REQUIRED ACTIONS:
[1] In the back-to-school column, where can hungry seniors often be found during lunch?
[2] Rewrite the part of the back-to-school column that opens with the words containing "First of all, I" and closes with "a torrential downpour.", changing "Williamsburg" to "Virginia".

DOCUMENT EXTRACT:
First of all, I am happy to report that this weekend will not be nearly as monsoon-like as last weekend. Regardless, I think our newest freshmen have learned the importance of being equipped with adequate rain gear when living in Williamsburg and have probably been scarred enough to remember that if the forecast is partly cloudy or calls for a slight chance of rain, they should expect absolutely nothing less than a torrential downpour.
To all members of the Tribe — both new and returning — welcome. With a full nine months of late nights, beach trips, concerts, dance parties, free food and colonial tourists ahead of us, I cannot imagine a place I would rather be on this very hot August afternoon. Somewhere in the midst all of that, we might also write some research papers and attend a class or two, but both of those things depend on motivation and an ability to resist the snooze button.
Now that the members of the Class of 2016 have experienced the grueling rite of passage otherwise known as Orientation while the rest of us have prepared for classes only by skimming over the syllabi and hiding our textbooks in the very darkest drawers of our desks, there are a few words of wisdom all of us stand to be reminded of as the fall semester gets underway.
First and foremost, if you are torn between going to class and spending an extra hour in the Sunken Garden, I advise you to make the Tribe choice — sunscreen and extra vitamin D, not attending the introduction of the history of something or other.
Second — and I’m looking at you, Class of 2016 — if you bring your laptop to class and spend the entire time furiously typing away, it is safe to assume either that your professor is brilliant or that the rest of your freshman hall is also trolling Facebook chat. Just take note that the rows of classmates behind you would much rather look at the Facebook pictures from last weekend that you have been stalking than listen to the lecture on 16th-century Asian Art, so please remember to stalk carefully.
Just a friendly reminder: since campus food has certainly improved this year, feel free not to use any of your meal swipes and instead to donate all of your meals to your friends who are seniors — we’ve been paying for college for almost four years now, and we need the money more than you do. How to spot a hungry senior: we can often be found waiting outside of the Sadler Center entrance during lunch with hungry expressions on our faces.
Last, but not least, as you trickle back to campus and catch up on your summers, you may once again feel like you are surrounded by overly accomplished individuals — people who have spent their summers opening a medical clinic in South America, volunteering at an elementary school in South Africa or researching a cure for Alzheimer’s and solutions to the world’s most pressing environmental issues. However, despite the few born to save the world, the majority of us have spent our summers earning meager restaurant tips and folding clothes at the nearest retail shop, only to come home and leave no HBO or Netflix series unwatched. So have no fear — for most of us, the laziness was still there.
And so, my dearest Tribe members, go forth and spend the day at the beach, and follow it up with a fantastic nap. Now smile and relax. Take a little time to enjoy the moment. Then smile again, because there is another glorious year ahead of us and not a single minute should be wasted on stress and unhappiness. People always say that these are the best years of our lives, and as William and Mary students, I know we never want to disappoint.
Dasha Godunova is a Confusion Corner columnist and plans to spend the majority of her senior year relaxing on the Sadler Center Terrace and avoiding all thoughts of job hunting and resume workshops.

DATASET CONTENT:
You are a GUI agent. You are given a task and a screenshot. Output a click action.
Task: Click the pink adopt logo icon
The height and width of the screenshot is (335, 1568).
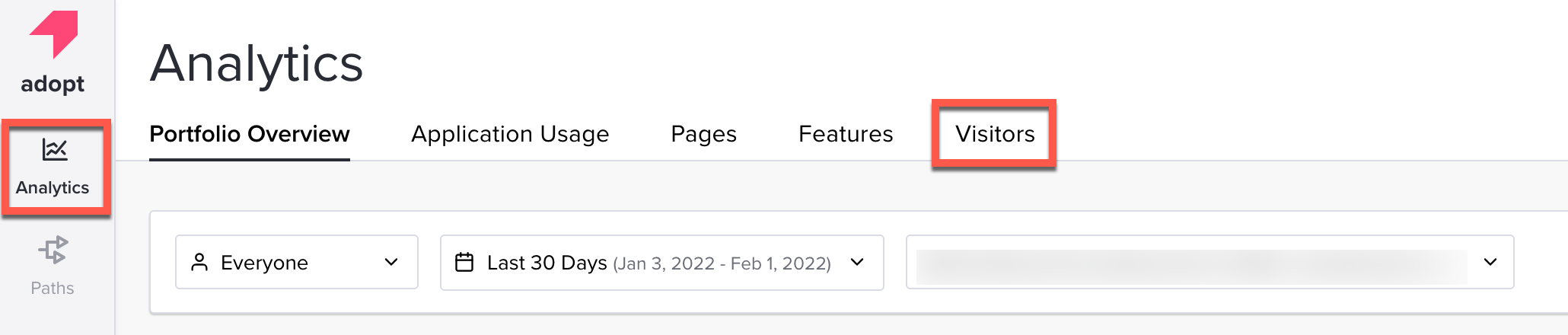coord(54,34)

ANSWERS PROVIDED:
[1] Waiting outside the Sadler Center entrance.

[2]
First of all, I am happy to report that this weekend will not be nearly as monsoon-like as last weekend. Regardless, I think our newest freshmen have learned the importance of being equipped with adequate rain gear when living in Virginia and have probably been scarred enough to remember that if the forecast is partly cloudy or calls for a slight chance of rain, they should expect absolutely nothing less than a torrential downpour.